(Word and element locating data)
--------------------------------

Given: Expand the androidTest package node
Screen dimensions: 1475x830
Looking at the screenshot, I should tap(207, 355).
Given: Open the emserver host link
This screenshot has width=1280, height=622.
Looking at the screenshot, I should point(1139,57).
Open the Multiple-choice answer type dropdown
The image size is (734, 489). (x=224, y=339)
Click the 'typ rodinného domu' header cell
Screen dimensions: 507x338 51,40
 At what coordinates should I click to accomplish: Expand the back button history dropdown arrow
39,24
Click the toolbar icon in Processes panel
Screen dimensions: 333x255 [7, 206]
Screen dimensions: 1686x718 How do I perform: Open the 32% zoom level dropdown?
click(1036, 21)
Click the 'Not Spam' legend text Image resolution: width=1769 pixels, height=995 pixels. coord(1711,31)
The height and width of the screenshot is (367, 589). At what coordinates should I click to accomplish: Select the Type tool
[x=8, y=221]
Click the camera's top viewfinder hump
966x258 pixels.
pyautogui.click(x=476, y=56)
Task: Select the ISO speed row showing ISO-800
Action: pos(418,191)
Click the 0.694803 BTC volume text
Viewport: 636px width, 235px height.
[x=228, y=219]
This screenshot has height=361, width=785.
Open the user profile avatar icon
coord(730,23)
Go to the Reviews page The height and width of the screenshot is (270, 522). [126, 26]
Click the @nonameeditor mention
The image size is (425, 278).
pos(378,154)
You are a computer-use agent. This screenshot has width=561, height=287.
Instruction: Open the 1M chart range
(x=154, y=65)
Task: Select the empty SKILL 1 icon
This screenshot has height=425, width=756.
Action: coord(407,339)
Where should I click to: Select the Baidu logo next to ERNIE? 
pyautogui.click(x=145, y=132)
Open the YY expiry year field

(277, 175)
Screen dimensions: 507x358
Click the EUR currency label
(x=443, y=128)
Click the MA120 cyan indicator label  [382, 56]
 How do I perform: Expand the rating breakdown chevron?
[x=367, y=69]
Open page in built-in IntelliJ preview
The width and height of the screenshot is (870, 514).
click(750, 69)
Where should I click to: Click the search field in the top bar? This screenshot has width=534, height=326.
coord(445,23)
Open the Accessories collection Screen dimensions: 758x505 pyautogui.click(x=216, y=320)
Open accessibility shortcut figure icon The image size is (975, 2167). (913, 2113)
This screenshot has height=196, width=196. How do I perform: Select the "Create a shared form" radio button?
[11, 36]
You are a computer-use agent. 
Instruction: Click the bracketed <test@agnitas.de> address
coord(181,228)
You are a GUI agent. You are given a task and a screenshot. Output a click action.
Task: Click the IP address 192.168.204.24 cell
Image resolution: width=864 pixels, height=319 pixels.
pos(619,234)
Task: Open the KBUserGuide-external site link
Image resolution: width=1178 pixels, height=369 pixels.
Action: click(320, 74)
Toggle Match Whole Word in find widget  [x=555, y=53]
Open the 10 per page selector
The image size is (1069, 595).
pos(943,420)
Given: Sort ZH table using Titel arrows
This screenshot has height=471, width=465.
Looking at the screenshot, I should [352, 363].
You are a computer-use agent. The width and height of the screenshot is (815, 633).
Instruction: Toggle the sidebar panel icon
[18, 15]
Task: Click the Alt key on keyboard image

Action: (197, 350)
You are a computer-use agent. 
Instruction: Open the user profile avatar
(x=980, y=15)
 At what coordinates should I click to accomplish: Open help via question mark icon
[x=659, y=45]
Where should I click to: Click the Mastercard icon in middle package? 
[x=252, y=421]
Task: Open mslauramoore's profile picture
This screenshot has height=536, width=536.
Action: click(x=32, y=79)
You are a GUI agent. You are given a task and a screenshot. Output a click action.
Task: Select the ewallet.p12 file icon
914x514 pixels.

--------------------------------

● Required work:
Could you rewrite the entries from the start through the line holding "Screen dimensions: 333x255 [7, 206]", inclusive, with "dropdown" replaced by "menu" and nothing else changed?

● Exercise result:
Given: Expand the androidTest package node
Screen dimensions: 1475x830
Looking at the screenshot, I should tap(207, 355).
Given: Open the emserver host link
This screenshot has width=1280, height=622.
Looking at the screenshot, I should point(1139,57).
Open the Multiple-choice answer type menu
The image size is (734, 489). (x=224, y=339)
Click the 'typ rodinného domu' header cell
Screen dimensions: 507x338 51,40
 At what coordinates should I click to accomplish: Expand the back button history menu arrow
39,24
Click the toolbar icon in Processes panel
Screen dimensions: 333x255 [7, 206]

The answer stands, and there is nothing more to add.